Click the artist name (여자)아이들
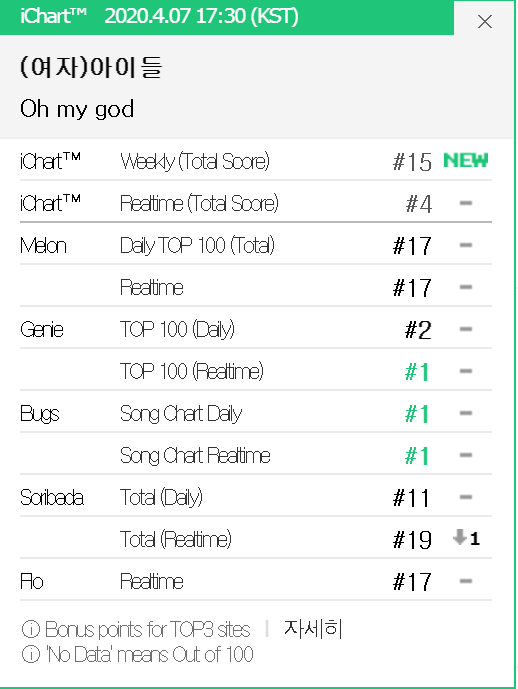Viewport: 518px width, 689px height. click(91, 68)
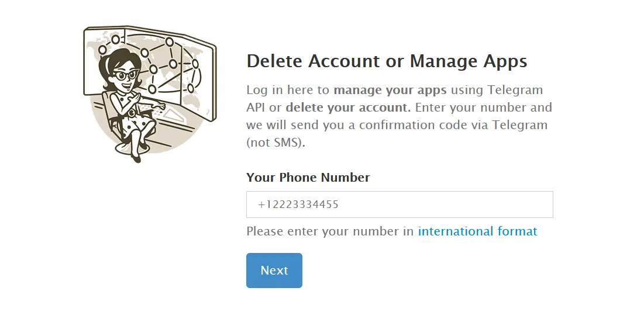Image resolution: width=644 pixels, height=319 pixels.
Task: Click the woman's shoe in the illustration
Action: pos(136,156)
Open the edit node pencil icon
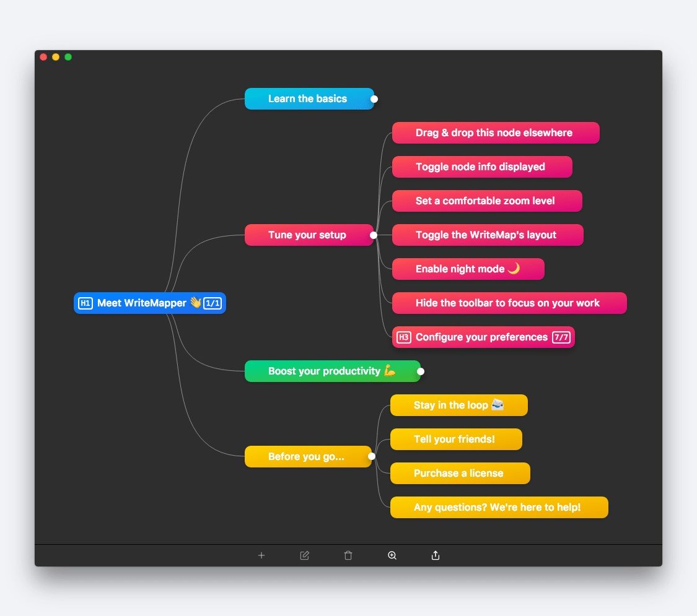Image resolution: width=697 pixels, height=616 pixels. coord(304,555)
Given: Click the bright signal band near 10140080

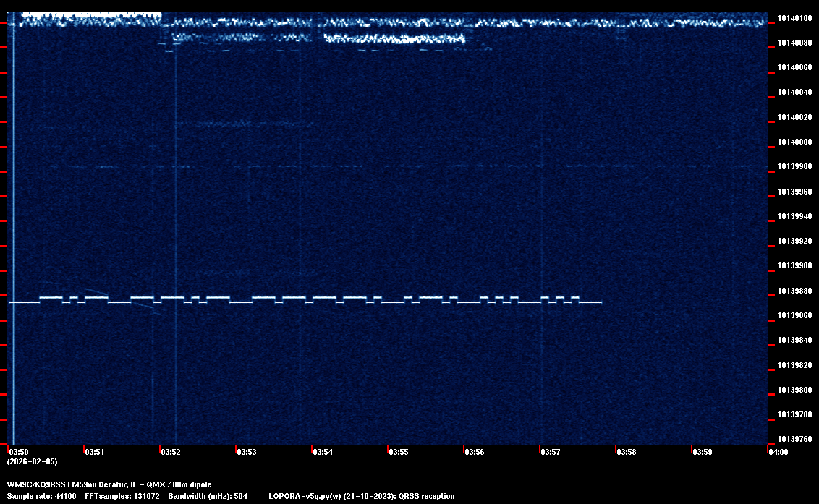Looking at the screenshot, I should 394,38.
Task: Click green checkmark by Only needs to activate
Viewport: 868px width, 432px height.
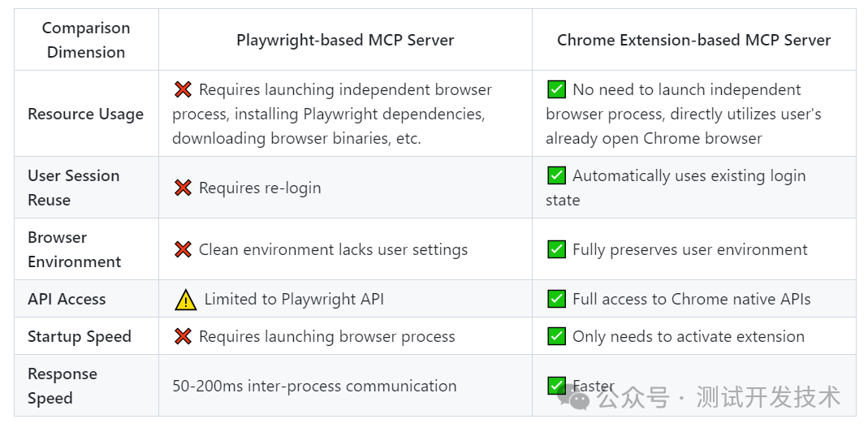Action: coord(556,336)
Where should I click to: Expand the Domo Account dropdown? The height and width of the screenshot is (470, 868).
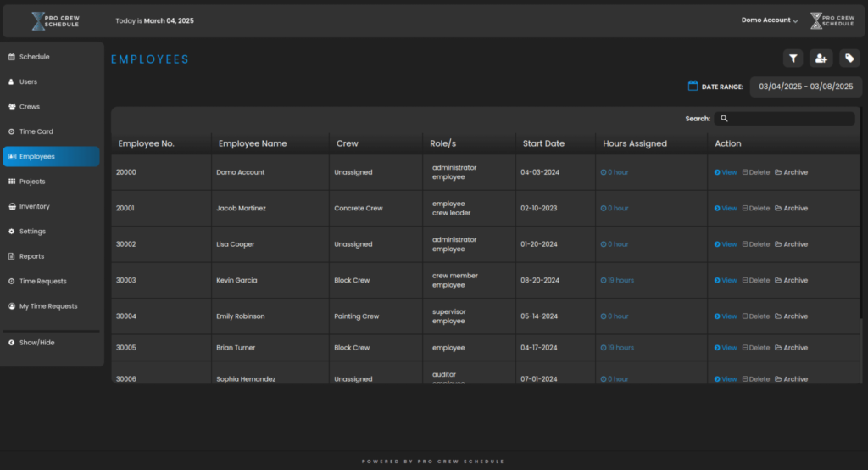770,20
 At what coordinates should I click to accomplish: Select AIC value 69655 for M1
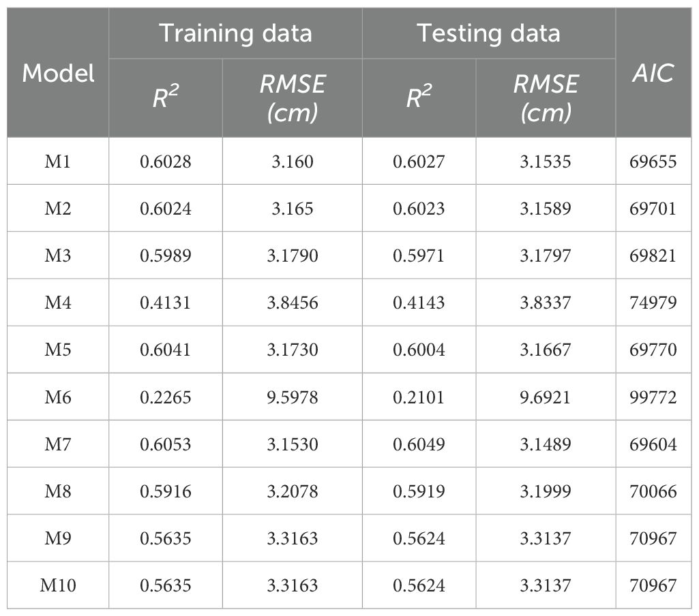653,161
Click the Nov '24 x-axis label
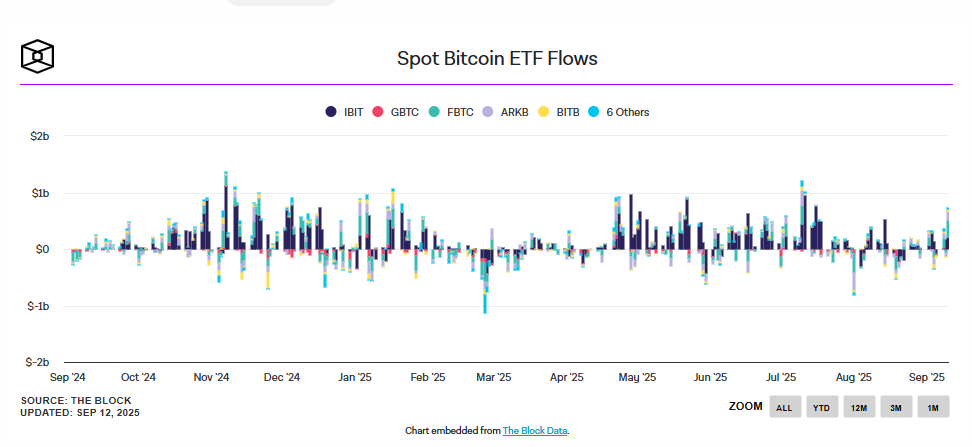Image resolution: width=972 pixels, height=447 pixels. [x=211, y=377]
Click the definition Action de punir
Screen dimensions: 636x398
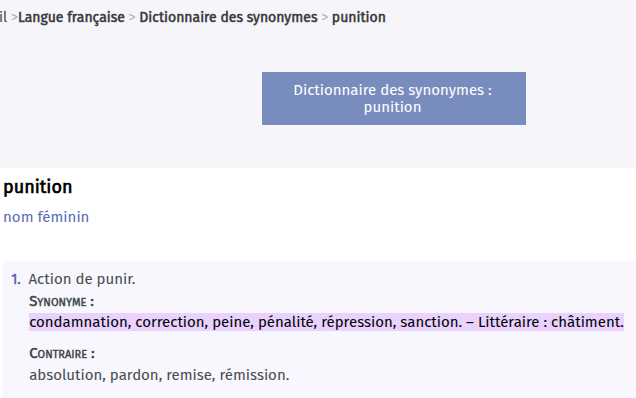click(x=82, y=280)
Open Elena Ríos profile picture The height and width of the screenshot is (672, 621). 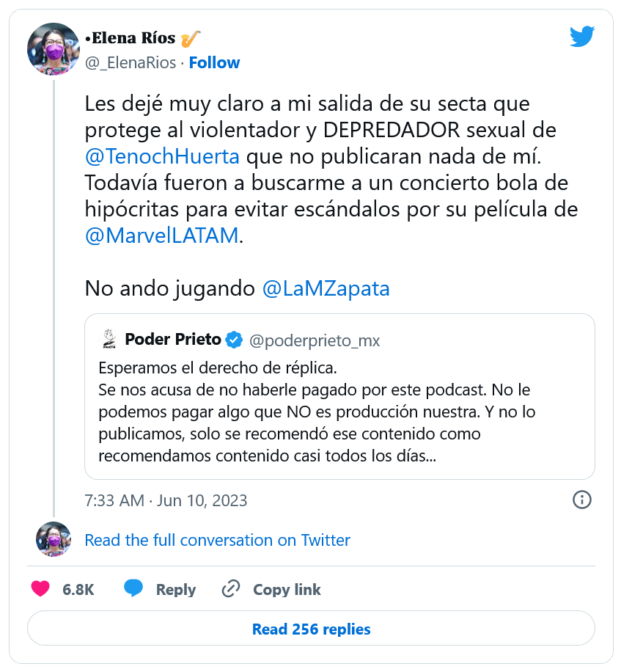click(53, 48)
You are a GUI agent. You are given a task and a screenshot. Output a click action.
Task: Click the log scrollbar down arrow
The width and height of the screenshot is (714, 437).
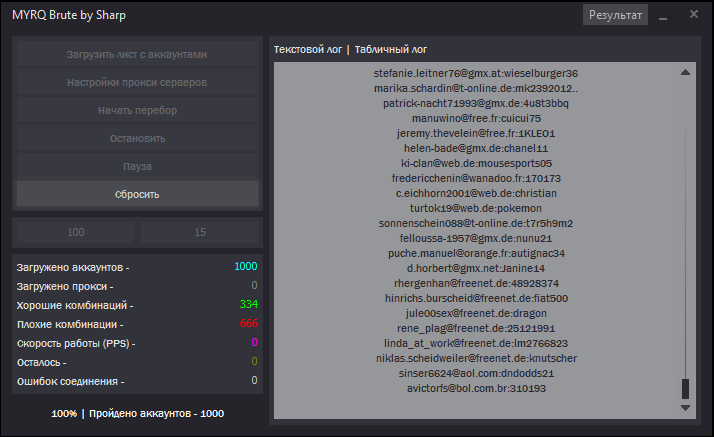[685, 408]
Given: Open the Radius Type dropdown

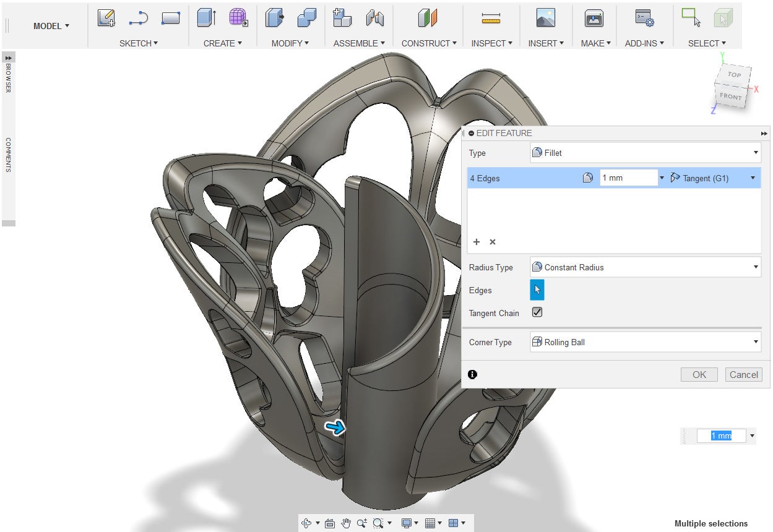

-----

* Work order *
Repeat exactly the lines from the one containing "The width and" through the last line of the records above, both included, and leave out the pictures.

* Answer box *
The width and height of the screenshot is (714, 437).
[685, 408]
Given: Open the Radius Type dropdown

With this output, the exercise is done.